POLITICS: Obama and Romney step up their fight for support from the coal industry, and West Coast coal exports could be stymied if Democrats maintain control of the Senate. (The Hill)

EPA: The White House appeals a court decision that overturned the cross-state pollution rule. (Associated Press)

TECHNOLOGY: At an event in Chicago last week, scientists and investors came together in search of the next game-changing energy breakthroughs. (Midwest Energy News)

WIND: A USDA study of more than 1,000 counties found that wind energy increases overall personal income at a rate of $11,000 per megawatt installed. (Sioux Falls Argus Leader)

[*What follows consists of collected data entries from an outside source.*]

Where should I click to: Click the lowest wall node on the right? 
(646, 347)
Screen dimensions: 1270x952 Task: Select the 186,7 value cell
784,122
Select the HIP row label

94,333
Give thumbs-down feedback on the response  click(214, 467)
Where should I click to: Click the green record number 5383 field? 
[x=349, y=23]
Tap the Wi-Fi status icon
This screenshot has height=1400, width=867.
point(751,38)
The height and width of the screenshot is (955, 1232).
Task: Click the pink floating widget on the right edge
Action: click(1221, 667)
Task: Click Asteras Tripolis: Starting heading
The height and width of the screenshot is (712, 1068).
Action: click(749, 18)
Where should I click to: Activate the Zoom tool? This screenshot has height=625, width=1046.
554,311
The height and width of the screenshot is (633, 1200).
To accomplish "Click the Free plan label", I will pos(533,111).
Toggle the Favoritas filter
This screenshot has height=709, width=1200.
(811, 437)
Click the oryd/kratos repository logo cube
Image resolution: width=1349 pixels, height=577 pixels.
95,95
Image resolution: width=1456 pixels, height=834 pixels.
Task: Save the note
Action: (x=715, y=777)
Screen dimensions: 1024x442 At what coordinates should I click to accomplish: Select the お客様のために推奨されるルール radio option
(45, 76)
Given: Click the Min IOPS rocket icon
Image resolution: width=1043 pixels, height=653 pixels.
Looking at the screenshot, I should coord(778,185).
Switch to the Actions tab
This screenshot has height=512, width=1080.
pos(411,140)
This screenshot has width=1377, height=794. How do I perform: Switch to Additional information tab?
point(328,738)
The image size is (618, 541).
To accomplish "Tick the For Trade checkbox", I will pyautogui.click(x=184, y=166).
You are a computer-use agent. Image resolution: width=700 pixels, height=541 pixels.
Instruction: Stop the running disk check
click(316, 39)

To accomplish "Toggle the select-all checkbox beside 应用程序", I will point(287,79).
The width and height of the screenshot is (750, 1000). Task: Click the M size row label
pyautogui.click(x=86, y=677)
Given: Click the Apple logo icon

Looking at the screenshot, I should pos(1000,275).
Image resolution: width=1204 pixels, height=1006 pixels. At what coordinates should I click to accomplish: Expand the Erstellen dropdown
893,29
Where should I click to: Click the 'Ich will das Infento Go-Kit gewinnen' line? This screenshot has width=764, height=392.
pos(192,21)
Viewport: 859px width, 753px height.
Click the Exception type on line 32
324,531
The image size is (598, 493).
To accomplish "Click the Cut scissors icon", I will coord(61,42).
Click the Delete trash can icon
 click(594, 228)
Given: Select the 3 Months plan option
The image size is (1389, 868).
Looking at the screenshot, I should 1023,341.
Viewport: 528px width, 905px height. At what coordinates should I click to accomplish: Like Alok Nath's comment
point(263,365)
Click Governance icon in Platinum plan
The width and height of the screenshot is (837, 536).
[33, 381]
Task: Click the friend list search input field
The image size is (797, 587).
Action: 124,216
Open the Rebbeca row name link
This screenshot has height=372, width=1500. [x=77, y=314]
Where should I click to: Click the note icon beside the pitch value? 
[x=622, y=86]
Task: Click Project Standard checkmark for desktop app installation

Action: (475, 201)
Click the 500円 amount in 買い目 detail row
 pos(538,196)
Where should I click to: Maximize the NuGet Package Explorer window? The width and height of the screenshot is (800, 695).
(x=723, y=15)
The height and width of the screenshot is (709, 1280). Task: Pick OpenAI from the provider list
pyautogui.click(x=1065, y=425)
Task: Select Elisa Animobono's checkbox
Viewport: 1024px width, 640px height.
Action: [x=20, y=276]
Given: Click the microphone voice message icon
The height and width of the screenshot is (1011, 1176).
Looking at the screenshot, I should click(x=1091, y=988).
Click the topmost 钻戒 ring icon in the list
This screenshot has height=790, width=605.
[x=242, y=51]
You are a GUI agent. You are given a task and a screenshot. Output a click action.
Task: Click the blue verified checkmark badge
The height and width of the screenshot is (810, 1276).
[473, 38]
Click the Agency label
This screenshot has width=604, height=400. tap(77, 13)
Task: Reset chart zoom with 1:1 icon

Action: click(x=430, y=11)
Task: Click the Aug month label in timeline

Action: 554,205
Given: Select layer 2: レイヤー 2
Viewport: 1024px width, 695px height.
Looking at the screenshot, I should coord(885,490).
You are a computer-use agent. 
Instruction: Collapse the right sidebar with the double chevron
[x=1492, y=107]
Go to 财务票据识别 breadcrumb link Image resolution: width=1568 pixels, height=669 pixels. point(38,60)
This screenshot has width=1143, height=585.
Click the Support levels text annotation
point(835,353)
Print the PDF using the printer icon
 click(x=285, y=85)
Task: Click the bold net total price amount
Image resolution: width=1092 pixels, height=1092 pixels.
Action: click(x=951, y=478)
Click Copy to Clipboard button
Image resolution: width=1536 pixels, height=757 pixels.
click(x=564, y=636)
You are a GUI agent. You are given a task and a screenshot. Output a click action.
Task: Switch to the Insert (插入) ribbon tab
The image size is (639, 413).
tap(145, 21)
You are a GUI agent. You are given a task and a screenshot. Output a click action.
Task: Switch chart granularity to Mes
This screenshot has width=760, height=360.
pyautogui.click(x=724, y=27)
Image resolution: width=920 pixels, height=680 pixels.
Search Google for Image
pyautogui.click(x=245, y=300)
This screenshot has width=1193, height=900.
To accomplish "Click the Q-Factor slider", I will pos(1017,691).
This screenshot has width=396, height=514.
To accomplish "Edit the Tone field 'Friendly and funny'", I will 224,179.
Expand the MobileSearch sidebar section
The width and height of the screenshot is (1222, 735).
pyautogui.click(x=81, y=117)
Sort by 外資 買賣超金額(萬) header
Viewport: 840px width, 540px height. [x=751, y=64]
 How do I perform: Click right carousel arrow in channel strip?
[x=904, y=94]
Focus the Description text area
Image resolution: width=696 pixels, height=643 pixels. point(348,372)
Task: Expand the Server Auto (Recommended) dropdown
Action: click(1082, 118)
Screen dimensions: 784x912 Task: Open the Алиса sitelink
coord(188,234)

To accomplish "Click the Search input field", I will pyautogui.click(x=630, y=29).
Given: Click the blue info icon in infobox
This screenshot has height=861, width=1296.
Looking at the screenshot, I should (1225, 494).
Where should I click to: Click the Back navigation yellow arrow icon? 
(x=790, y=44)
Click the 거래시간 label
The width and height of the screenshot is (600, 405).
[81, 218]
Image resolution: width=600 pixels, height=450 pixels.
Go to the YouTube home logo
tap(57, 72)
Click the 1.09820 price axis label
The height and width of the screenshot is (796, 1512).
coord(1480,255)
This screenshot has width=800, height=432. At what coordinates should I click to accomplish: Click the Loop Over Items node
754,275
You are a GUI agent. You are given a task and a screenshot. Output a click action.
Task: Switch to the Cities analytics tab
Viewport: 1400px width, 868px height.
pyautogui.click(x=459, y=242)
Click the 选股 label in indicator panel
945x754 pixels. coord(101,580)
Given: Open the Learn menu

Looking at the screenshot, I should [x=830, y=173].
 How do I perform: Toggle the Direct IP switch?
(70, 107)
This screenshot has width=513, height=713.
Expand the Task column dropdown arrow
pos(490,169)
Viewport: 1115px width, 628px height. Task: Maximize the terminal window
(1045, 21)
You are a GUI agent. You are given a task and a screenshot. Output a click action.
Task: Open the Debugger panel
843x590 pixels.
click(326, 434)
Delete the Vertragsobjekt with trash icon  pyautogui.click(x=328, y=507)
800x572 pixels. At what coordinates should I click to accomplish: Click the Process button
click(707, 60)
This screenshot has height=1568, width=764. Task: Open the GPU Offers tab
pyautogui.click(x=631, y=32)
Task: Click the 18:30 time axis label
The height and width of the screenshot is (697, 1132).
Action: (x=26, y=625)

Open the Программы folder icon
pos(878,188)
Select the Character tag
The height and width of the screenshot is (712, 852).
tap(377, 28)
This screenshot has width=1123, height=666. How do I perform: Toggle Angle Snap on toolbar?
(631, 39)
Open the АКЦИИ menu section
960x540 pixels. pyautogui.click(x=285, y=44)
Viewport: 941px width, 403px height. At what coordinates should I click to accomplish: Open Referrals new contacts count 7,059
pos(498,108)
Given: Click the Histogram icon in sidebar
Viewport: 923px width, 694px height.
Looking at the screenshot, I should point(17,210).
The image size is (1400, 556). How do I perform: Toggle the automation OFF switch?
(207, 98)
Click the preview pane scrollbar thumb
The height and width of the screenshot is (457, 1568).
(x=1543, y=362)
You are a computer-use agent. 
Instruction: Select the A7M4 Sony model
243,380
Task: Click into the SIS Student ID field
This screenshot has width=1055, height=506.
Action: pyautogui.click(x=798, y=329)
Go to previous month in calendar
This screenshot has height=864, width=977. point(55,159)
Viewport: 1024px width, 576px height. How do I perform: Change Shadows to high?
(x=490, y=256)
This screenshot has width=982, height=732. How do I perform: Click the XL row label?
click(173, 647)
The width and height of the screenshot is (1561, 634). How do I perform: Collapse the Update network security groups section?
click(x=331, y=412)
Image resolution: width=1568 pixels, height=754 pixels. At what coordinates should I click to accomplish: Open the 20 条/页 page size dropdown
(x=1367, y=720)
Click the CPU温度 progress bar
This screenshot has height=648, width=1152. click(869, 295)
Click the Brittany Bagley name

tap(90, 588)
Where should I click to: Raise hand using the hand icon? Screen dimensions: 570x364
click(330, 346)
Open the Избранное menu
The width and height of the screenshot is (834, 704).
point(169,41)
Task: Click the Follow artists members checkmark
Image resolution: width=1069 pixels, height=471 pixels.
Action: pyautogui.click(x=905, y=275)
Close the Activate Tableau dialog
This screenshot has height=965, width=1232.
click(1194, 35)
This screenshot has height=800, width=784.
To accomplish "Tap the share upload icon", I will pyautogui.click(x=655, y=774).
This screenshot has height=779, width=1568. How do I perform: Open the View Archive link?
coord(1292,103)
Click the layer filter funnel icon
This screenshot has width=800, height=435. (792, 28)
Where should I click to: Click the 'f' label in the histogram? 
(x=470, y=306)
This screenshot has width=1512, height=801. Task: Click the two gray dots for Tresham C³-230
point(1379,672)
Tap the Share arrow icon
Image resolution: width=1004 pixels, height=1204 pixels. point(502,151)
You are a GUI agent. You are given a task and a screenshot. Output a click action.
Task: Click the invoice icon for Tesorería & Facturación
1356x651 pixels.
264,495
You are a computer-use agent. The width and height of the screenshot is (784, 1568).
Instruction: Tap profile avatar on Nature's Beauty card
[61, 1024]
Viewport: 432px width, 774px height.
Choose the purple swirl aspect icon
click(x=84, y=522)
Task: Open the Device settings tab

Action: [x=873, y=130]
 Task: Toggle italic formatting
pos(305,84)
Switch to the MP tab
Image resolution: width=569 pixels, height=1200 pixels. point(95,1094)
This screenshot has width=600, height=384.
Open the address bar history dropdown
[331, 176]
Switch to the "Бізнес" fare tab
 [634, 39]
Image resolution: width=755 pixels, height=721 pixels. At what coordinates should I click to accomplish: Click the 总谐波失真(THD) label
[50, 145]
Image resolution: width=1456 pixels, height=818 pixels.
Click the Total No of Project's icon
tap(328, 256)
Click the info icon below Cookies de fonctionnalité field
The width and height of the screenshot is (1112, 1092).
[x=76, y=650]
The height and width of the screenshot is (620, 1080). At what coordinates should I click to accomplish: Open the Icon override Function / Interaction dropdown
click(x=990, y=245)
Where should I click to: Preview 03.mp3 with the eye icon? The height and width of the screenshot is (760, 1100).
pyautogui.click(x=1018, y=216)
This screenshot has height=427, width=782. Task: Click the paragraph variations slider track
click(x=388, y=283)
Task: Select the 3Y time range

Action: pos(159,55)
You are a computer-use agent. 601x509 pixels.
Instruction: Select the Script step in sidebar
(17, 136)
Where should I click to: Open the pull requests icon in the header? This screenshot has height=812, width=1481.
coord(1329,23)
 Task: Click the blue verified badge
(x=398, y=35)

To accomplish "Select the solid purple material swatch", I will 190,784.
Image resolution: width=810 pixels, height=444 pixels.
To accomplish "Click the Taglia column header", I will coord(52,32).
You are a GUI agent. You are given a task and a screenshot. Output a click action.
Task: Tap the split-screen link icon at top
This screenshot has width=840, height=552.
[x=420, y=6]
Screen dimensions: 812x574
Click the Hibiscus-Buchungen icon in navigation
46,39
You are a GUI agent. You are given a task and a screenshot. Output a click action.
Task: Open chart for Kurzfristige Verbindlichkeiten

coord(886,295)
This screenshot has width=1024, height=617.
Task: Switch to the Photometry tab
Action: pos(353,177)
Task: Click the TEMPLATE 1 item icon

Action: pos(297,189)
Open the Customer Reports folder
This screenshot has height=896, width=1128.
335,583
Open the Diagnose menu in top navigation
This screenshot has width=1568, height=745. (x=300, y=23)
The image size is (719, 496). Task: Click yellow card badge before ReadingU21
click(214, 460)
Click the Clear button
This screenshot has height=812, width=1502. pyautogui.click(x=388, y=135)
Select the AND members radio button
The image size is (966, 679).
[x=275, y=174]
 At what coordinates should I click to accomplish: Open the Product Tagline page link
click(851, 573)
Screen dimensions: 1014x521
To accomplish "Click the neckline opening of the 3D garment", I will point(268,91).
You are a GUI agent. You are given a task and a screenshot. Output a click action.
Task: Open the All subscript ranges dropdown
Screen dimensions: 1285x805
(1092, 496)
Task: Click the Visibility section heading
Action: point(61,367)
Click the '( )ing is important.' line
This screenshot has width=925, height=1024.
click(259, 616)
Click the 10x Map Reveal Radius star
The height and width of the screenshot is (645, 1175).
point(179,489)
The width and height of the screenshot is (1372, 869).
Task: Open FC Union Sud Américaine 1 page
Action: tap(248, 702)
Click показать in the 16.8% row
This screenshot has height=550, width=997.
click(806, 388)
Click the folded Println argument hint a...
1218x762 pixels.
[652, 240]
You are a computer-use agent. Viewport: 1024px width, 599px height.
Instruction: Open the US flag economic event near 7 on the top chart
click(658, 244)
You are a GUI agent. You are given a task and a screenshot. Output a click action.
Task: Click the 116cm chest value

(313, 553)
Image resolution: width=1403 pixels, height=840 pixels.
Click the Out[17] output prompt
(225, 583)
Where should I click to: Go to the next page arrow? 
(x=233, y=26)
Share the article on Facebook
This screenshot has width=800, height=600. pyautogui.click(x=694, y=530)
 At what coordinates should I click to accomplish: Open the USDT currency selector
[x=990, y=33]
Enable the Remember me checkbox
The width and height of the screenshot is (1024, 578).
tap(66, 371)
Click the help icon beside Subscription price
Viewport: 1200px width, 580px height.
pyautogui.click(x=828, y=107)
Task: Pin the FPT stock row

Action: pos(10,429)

COAL: Following a study showing significant ratepayer costs related to a proposed Indiana coal-to-gas plant, state lawmakers want to reconsider the project. (Indianapolis Star)

CLIMATE: U.S. farmers recognize the reality of climate change and experience its effects first hand, but are reluctant to say that human activity is the cause; and a study finds U.S. newspapers are more likely than those in other countries to publish uncontested claims from climate deniers. (ClimateWire, Climate Progress)

FRACKING: A USGS study finds the Utica Shale holds 38 trillion cubic feet of recoverable natural gas. (Associated Press)

MICHIGAN: If a ballot measure expanding Michigan’s renewable energy standard is approved by voters, what will that look like for the state? (Detroit Free Press)

EFFICIENCY: South Dakota officials reject the state’s low ranking in an efficiency survey, saying the report is biased in favor of urban states that are more open to regulation. (Sioux Falls Argus Leader)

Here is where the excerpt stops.